The decisions which the Supreme Court has made on the issue of free assembly refer back to the Bill of Rights and the First Amendment, which allows for the "right of the people peaceably to assemble, and to petition the Government for a redress of grievances". Many of the instances of political protest and dissent that have occurred throughout American history, such as the civil rights movement and the antiwar movement of the 1960s, have been placed for the purposes of the Supreme Court under the heading of the right to freedom of assembly.

The room for interpretation which exists toward this right exists in the requirement that it be exercised "peaceably." The assembly of protesters will also be governed by the laws and regulations normally applied to citizens. The Supreme Court and lower Federal courts have used the doctrine of "strict scrutiny" to requires lawmakers to prove that a law or regulation is not being targeted toward the right of freedom of assembly but has been passed to accomplish a legitimate and demonstrable goal, as is adjudged to be a "compelling" Government interest.

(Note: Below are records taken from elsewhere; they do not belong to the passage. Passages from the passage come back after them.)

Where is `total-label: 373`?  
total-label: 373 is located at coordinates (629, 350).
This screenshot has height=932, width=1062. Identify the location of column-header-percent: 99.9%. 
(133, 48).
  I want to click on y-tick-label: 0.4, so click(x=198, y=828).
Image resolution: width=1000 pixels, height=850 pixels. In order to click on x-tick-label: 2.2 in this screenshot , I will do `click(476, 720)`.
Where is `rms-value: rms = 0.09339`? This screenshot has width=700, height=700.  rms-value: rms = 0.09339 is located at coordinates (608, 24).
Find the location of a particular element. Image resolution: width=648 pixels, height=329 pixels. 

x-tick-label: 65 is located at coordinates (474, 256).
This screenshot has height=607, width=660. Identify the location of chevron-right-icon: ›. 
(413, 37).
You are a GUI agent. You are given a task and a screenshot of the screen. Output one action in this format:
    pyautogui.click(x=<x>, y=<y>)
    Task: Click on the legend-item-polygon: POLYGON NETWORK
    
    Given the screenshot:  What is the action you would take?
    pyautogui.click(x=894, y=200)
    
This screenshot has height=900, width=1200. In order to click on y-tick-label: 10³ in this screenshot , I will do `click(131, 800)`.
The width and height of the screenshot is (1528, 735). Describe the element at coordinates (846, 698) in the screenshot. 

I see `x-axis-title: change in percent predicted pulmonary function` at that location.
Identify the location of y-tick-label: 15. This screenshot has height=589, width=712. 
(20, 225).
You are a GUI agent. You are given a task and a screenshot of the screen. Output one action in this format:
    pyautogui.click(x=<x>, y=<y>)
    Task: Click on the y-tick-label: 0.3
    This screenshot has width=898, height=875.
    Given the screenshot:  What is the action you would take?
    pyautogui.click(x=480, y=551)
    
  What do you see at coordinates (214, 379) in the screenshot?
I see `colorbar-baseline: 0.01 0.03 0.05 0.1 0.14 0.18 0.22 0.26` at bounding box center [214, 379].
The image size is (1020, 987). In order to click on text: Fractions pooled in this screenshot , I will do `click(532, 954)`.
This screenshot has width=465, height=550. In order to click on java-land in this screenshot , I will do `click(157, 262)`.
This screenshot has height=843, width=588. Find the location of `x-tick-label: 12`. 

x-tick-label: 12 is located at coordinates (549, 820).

The high importance placed on the right of freedom of assembly has meant that it has been upheld by the Supreme Court even in cases involving demonstrations considered highly offensive or controversial by the surrounding community. The Supreme Court found in the 1977 case of National Socialist Party v. Skokie, for instance, that a planned Nazi march aimed at upsetting the Jewish residents of a neighborhood could be allowed as a permissible form of assembly. This right can generally be upheld in regard to the content of the assembly unless it contains messages specifically threatening violent or otherwise criminal actions.

Related issues have also been dealt with by the Supreme Court in regard to the contemporary anti-abortion, right-to-life movement, noted for assembling outside of abortion clinics. In order to provide for the safety of staffers and visitors to these facilities, the Supreme Court may allow for requirements that the assembly of protesters take place at a certain distance from the clinic.

The rights of minors in regard to freedom of assembly have also been addressed by the Supreme Court. Minors are considered more vulnerable than adults and thus are often placed under a greater degree of State control in order to provide for their protection. The Supreme Court has shown, however, that it expects any laws that are passed toward this end to also provide, as much as they can, for the need to honor rights such as that to the freedom of assembly. Laws must thus be addressed "narrowly", in regard to a wide array of issues, to show that they are needed and intended for a particular end.

The Supreme Court drew on this requirement in the 1969 case of Shuttleworth v. Birmingham to remove a city ordinance for parades, finding that this law gave too much discretion to the responsible officials and thus raised the possibility that the law would be used to infringe on rights to free assembly.